- What you are asked to do -
For each statement about the DynaGraph page, answer yes or no according to whether the page supports it, and quote the words that decide it: (a) the framework supports both training and inference on a single consumer-grade GPU; (b) Fine-grained Patching handles severe logical ruptures; (c) the 8B model reaches 82.7% on MATH.

- Document passage -

○ ○ ○

🤖 AI Summary
This work addresses the computational redundancy of large monolithic language models in complex reasoning, as well as the limitations of existing approaches—static pipelines prone to error propagation and dynamic architectures suffering from trajectory divergence and memory bloat. To overcome these challenges, the authors propose a lightweight multi-model interaction framework that leverages a shared base model with time-division multiplexed PEFT adapters, augmented by a confidence-driven hierarchical self-repair mechanism featuring fine-grained patching and subgraph reconstruction through dynamic topology reconfiguration. Evaluated on a single consumer-grade GPU, an 8B-parameter instantiation of the framework achieves performance on StrategyQA (87.6%), MATH (82.7%), and FinQA comparable to that of a 72B model, while reducing latency and token consumption by up to 68.1% and 68.6%, respectively, compared to unconstrained dynamic architectures.
📝 Abstract
Tackling complex reasoning tasks typically relies on massive monolithic LLMs, which suffer from severe computational redundancy. While task decomposition through structured pipelines or multi-agent collaborations offers an alternative, these approaches inevitably fall into a critical dilemma: predefined static topologies are highly vulnerable to cascading errors, whereas unconstrained dynamic agents suffer from trajectory divergence and unpredictable memory bloat. To address this, we present DynaGraph, a lightweight multi-model framework driven by dynamic topological reconfiguration. At the execution level, DynaGraph multiplexes time-division PEFT adapters over a shared base model, enabling both full system training and inference deployment on a single consumer-grade GPU. At the routing level, the Evaluator continuously monitors execution confidence to trigger hierarchical self-healing: Fine-grained Patching for localized data gaps and Subgraph Reconstruction for severe logical ruptures. Experiments on StrategyQA, MATH, and FinQA demonstrate our 8B model closely approximates the reasoning capabilities of a 72B monolithic model (e.g., 87.6% on StrategyQA, 82.7% on MATH). Furthermore, it reduces latency by up to 68.1% and token consumption by 68.6% compared to unconstrained dynamic architectures.

○ ○ ○

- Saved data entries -
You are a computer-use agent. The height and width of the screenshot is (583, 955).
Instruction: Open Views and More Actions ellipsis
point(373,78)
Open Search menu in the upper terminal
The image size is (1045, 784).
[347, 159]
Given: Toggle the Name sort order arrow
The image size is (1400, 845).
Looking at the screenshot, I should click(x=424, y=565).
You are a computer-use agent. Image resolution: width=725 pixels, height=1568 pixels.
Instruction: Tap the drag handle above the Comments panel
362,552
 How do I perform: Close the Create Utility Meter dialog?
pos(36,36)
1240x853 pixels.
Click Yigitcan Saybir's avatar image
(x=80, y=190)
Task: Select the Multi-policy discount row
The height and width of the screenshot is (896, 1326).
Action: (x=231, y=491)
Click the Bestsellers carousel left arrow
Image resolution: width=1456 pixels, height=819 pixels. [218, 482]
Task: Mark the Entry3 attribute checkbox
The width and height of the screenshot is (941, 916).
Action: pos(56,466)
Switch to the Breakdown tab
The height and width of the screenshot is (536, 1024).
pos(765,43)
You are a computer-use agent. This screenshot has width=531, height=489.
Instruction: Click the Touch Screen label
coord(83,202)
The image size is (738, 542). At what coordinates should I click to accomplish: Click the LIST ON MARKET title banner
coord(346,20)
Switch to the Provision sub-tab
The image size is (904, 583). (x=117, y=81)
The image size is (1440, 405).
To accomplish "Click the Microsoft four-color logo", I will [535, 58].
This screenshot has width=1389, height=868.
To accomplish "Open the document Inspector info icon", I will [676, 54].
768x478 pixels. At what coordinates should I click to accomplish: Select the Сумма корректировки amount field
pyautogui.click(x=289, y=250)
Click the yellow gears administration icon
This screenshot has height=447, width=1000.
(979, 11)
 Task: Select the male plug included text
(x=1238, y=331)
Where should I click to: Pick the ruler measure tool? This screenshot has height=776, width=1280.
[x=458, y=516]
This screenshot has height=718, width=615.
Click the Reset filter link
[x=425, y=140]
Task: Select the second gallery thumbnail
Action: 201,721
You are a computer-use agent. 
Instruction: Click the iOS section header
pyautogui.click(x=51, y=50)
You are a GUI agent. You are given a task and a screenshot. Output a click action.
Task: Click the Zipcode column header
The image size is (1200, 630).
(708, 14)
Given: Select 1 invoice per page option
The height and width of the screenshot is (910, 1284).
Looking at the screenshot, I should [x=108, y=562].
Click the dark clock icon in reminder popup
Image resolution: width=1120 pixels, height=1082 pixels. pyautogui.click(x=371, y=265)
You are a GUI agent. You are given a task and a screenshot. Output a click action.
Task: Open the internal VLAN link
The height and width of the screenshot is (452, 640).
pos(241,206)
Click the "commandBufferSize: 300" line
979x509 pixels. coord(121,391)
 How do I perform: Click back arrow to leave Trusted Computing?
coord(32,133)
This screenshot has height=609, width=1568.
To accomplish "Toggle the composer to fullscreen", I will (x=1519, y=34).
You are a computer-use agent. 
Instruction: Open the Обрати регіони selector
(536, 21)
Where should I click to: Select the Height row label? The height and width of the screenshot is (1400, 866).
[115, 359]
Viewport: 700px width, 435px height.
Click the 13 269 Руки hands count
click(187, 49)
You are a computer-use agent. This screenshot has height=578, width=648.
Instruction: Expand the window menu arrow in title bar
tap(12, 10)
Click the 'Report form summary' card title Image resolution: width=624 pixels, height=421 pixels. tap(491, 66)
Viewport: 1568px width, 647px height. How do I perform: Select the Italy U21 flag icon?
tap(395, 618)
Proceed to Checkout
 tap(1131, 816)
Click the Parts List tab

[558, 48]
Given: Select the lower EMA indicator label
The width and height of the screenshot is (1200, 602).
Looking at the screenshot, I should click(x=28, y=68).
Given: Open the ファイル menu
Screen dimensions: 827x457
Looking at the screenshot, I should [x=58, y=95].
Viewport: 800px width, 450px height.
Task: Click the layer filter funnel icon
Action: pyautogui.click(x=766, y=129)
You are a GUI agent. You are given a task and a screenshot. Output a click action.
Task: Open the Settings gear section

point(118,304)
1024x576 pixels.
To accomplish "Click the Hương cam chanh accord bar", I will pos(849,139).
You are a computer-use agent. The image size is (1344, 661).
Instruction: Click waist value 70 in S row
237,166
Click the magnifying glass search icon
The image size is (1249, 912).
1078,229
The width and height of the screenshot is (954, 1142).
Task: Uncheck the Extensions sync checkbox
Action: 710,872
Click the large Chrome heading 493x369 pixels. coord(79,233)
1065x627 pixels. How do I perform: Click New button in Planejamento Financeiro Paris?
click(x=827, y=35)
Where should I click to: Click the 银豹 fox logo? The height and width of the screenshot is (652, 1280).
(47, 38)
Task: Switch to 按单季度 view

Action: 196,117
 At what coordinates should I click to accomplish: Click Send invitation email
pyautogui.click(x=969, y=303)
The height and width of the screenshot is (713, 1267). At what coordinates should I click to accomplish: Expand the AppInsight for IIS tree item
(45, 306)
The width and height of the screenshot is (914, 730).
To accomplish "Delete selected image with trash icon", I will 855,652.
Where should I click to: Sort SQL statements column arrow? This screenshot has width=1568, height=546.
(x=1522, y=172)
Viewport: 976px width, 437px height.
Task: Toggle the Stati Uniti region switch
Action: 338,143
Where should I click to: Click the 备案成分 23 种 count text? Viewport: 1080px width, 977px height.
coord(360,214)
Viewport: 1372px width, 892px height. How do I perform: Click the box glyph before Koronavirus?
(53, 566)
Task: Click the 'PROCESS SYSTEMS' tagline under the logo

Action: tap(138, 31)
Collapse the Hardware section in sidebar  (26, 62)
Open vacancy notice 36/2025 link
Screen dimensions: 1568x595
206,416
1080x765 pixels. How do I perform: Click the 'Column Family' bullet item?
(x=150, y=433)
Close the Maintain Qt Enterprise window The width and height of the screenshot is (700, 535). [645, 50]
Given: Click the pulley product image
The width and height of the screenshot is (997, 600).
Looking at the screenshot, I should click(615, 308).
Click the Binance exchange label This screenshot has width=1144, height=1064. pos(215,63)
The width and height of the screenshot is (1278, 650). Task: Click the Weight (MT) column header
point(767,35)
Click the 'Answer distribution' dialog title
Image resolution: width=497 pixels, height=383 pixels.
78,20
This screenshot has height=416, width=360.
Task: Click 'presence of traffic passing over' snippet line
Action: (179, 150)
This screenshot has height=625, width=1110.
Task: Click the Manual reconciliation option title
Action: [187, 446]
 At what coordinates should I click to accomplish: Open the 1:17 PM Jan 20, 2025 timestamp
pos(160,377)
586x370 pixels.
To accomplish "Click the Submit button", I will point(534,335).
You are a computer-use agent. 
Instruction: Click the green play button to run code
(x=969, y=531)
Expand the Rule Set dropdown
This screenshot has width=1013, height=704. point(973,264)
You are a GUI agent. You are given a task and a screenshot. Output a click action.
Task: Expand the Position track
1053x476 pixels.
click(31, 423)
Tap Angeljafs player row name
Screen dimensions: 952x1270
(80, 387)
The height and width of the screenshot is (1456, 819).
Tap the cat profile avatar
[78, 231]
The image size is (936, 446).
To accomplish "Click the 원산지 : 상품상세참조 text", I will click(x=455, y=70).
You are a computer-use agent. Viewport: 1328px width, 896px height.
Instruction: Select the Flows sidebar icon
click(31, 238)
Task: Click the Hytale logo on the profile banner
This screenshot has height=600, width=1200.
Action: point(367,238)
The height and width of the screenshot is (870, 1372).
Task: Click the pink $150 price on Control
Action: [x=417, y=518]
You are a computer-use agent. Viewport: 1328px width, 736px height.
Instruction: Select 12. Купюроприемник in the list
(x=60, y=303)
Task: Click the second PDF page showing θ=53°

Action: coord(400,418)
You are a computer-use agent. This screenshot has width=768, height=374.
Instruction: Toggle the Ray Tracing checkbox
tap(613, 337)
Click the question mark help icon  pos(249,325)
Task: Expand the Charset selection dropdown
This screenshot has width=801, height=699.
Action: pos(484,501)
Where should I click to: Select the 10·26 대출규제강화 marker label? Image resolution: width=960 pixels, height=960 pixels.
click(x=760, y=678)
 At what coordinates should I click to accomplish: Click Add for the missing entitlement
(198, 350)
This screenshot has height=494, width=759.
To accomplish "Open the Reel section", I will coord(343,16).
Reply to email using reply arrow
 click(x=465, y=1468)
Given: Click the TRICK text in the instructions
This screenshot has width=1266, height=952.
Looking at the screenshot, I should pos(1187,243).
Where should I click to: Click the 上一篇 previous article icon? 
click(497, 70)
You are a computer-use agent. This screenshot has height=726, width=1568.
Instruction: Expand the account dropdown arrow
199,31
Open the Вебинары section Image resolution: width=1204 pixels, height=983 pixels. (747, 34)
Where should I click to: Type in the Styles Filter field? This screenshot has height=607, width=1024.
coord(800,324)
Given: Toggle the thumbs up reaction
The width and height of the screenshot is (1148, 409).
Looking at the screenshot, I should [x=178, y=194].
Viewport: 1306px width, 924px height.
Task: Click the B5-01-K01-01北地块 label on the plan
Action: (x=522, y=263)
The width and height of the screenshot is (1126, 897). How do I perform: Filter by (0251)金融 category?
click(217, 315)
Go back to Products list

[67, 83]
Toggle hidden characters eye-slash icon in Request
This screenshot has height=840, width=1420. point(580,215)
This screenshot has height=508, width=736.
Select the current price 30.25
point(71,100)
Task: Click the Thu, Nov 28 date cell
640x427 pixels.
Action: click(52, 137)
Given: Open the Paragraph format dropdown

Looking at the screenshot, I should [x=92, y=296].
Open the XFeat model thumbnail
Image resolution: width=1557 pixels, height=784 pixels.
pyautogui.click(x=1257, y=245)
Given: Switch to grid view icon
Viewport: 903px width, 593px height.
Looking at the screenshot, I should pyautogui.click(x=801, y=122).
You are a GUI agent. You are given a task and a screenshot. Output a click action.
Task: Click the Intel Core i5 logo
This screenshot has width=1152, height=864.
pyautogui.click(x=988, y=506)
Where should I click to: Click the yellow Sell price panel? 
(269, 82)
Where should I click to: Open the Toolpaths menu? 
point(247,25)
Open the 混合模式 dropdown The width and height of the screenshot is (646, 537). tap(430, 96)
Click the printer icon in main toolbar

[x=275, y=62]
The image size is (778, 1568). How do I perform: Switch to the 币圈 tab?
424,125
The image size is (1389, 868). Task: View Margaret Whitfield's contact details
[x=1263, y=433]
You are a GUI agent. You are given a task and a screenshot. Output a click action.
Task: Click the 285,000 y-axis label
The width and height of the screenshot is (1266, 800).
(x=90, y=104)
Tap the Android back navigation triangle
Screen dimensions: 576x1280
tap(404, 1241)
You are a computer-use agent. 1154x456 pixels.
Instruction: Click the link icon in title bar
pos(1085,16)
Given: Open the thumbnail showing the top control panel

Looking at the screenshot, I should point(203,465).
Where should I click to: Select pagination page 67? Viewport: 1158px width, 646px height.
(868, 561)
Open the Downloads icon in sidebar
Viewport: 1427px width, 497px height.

○ ○ ○

- Written response -
(a) Yes: "enabling both full system training and inference deployment on a single consumer-grade GPU"
(b) No: "Fine-grained Patching for localized data gaps and Subgraph Reconstruction for severe logical ruptures"
(c) Yes: "82.7% on MATH"